### What to work on:
Below are some records. Set each one down exactly as it reads.

━━━━

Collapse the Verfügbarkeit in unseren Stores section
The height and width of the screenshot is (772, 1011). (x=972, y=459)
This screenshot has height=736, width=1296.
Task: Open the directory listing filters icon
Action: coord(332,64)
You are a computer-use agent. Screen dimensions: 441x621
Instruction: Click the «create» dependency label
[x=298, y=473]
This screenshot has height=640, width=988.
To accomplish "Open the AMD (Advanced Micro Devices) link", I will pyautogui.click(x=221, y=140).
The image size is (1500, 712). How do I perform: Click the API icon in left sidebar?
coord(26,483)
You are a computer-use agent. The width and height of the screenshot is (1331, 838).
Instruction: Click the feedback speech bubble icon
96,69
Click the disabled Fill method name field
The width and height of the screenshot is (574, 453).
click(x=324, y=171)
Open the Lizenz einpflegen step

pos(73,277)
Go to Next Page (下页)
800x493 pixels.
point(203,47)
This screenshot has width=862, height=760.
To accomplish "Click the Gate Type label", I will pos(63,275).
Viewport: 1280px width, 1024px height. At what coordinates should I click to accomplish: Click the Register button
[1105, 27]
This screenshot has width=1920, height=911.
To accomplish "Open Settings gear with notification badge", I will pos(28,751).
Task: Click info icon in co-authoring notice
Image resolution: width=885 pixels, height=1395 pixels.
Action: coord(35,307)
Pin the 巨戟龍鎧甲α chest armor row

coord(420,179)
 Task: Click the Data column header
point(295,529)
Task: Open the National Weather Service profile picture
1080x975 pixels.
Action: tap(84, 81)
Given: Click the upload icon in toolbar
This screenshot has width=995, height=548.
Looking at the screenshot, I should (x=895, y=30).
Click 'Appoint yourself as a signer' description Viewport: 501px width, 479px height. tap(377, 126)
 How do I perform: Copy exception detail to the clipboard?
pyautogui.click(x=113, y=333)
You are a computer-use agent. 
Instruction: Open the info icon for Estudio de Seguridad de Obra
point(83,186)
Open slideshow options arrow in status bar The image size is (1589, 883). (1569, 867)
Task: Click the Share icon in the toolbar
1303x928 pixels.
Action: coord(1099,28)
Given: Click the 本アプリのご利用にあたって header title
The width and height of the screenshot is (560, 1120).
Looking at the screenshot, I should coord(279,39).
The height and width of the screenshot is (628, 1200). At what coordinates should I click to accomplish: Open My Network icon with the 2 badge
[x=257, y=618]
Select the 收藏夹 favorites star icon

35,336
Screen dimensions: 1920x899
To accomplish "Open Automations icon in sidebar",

━━━━

### Expected output:
Collapse the Verfügbarkeit in unseren Stores section
The height and width of the screenshot is (772, 1011). (x=972, y=459)
This screenshot has height=736, width=1296.
Task: Open the directory listing filters icon
Action: coord(332,64)
You are a computer-use agent. Screen dimensions: 441x621
Instruction: Click the «create» dependency label
[x=298, y=473]
This screenshot has height=640, width=988.
To accomplish "Open the AMD (Advanced Micro Devices) link", I will pyautogui.click(x=221, y=140).
The image size is (1500, 712). How do I perform: Click the API icon in left sidebar?
coord(26,483)
You are a computer-use agent. The width and height of the screenshot is (1331, 838).
Instruction: Click the feedback speech bubble icon
96,69
Click the disabled Fill method name field
The width and height of the screenshot is (574, 453).
click(x=324, y=171)
Open the Lizenz einpflegen step

pos(73,277)
Go to Next Page (下页)
800x493 pixels.
point(203,47)
This screenshot has width=862, height=760.
To accomplish "Click the Gate Type label", I will pos(63,275).
Viewport: 1280px width, 1024px height. At what coordinates should I click to accomplish: Click the Register button
[1105, 27]
This screenshot has width=1920, height=911.
To accomplish "Open Settings gear with notification badge", I will pos(28,751).
Task: Click info icon in co-authoring notice
Image resolution: width=885 pixels, height=1395 pixels.
Action: coord(35,307)
Pin the 巨戟龍鎧甲α chest armor row

coord(420,179)
 Task: Click the Data column header
point(295,529)
Task: Open the National Weather Service profile picture
1080x975 pixels.
Action: tap(84, 81)
Given: Click the upload icon in toolbar
This screenshot has width=995, height=548.
Looking at the screenshot, I should (x=895, y=30).
Click 'Appoint yourself as a signer' description Viewport: 501px width, 479px height. tap(377, 126)
 How do I perform: Copy exception detail to the clipboard?
pyautogui.click(x=113, y=333)
You are a computer-use agent. 
Instruction: Open the info icon for Estudio de Seguridad de Obra
point(83,186)
Open slideshow options arrow in status bar The image size is (1589, 883). (1569, 867)
Task: Click the Share icon in the toolbar
1303x928 pixels.
Action: coord(1099,28)
Given: Click the 本アプリのご利用にあたって header title
The width and height of the screenshot is (560, 1120).
Looking at the screenshot, I should coord(279,39).
The height and width of the screenshot is (628, 1200). At what coordinates should I click to accomplish: Open My Network icon with the 2 badge
[x=257, y=618]
Select the 收藏夹 favorites star icon

35,336
Screen dimensions: 1920x899
To accomplish "Open Automations icon in sidebar",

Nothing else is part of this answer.